§ **TEXT SECTION**
************
Ask HN: What are your favorite browser add-ons? - LogicHoleFlaw

What are the YCers' favorite browser plugins for web development or just plain browsing?<p>Are there any features you use in Firefox/Safari/Opera or another browser that you just haven't seen elsewhere?
======
zacharye
In terms of browsing, these are the add-ons I don't know that I would fair
well without:

easyGestures, Adblock Plus, ChromEdit Plus / Smart Bookmarks Bar,
Greasemonkey, Foxmarks Bookmarks Synchronizer

Also a fan of some others such as Zotero, Delicious, Tab Catalog and a few
others.

------
LogicHoleFlaw
My personal favorites in Firefox for personal browsing are: Adblock Plus,
Colorful Tabs, NoScript, Nuke Anything, Popup ALT Attribute (for XKCD), and
Tree Style Tab.

For web development I find Web Developer and Firebug indispensable.

------
unalone
Inquisitor is the only add-on I use, for Safari. It's a beautiful add-on and
it's the only thing that does something for my browser that makes me more
productive.

------
AndyKelley
I can't wait till everyone starts using Adblock (Plus) and it completely
throws off the Internet economy.

------
dhotson
Firebug is a pretty obvious choice. Highly recommended!

I also use Flashblock.. oh and Sage for RSS.

------
AlfaWolph
vimperator
************
§ **RECORDS SHOWN**
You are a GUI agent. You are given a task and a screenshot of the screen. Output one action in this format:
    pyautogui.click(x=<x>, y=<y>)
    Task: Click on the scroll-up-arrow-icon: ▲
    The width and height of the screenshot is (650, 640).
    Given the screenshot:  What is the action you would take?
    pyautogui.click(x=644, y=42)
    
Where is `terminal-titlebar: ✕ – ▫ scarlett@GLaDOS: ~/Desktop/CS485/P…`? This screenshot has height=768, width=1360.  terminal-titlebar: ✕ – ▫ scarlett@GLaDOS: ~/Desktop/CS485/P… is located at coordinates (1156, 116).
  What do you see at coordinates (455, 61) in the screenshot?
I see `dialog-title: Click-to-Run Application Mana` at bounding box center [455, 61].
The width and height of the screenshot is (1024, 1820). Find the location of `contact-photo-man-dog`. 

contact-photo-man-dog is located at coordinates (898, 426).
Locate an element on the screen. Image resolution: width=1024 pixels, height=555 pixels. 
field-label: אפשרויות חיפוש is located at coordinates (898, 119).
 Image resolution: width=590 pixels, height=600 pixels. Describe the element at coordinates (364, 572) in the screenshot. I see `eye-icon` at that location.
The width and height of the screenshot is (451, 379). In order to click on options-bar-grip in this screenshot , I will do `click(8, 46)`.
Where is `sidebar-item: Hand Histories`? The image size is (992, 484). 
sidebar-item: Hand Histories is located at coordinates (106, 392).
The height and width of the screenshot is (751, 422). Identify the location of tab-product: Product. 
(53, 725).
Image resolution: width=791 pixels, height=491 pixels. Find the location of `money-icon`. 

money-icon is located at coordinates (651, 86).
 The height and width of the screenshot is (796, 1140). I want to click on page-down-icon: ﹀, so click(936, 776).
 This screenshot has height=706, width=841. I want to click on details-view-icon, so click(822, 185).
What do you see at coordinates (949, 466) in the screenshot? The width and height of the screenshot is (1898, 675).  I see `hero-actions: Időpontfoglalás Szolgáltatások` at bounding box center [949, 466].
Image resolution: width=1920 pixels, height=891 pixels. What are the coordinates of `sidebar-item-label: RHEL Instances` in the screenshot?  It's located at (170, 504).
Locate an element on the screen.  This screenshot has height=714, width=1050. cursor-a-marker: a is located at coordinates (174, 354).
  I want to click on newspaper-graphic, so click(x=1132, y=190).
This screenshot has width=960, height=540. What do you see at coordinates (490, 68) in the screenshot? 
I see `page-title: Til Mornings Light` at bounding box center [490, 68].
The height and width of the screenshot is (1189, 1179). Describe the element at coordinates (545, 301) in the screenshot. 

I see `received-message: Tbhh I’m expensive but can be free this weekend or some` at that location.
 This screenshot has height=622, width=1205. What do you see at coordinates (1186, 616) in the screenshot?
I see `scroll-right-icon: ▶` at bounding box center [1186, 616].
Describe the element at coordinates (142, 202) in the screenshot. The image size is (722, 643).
************
§ **STUDY QUESTIONS**
1. Say whether each statement below agrees with the browser add-ons thread, answering yes or no and quoting the deciding words: (a) unalone uses Inquisitor in Safari; (b) LogicHoleFlaw names Greasemonkey among personal browsing favorites; (c) dhotson uses Sage for RSS.
2. Restate word for word the part of the records that opens with the line containing "The height and width of the screenshot is (1189, 1179)." and closes at the end of the records, including both ends.

§ **RESULTS FOR EACH TASK**
1.
(a) Yes: "Inquisitor is the only add-on I use, for Safari."
(b) No: "My personal favorites in Firefox for personal browsing are: Adblock Plus, Colorful Tabs, NoScript, Nuke Anything, Popup ALT Attribute (for XKCD), and Tree Style Tab."
(c) Yes: "oh and Sage for RSS."

2.
The height and width of the screenshot is (1189, 1179). Describe the element at coordinates (545, 301) in the screenshot. 

I see `received-message: Tbhh I’m expensive but can be free this weekend or some` at that location.
 This screenshot has height=622, width=1205. What do you see at coordinates (1186, 616) in the screenshot?
I see `scroll-right-icon: ▶` at bounding box center [1186, 616].
Describe the element at coordinates (142, 202) in the screenshot. The image size is (722, 643).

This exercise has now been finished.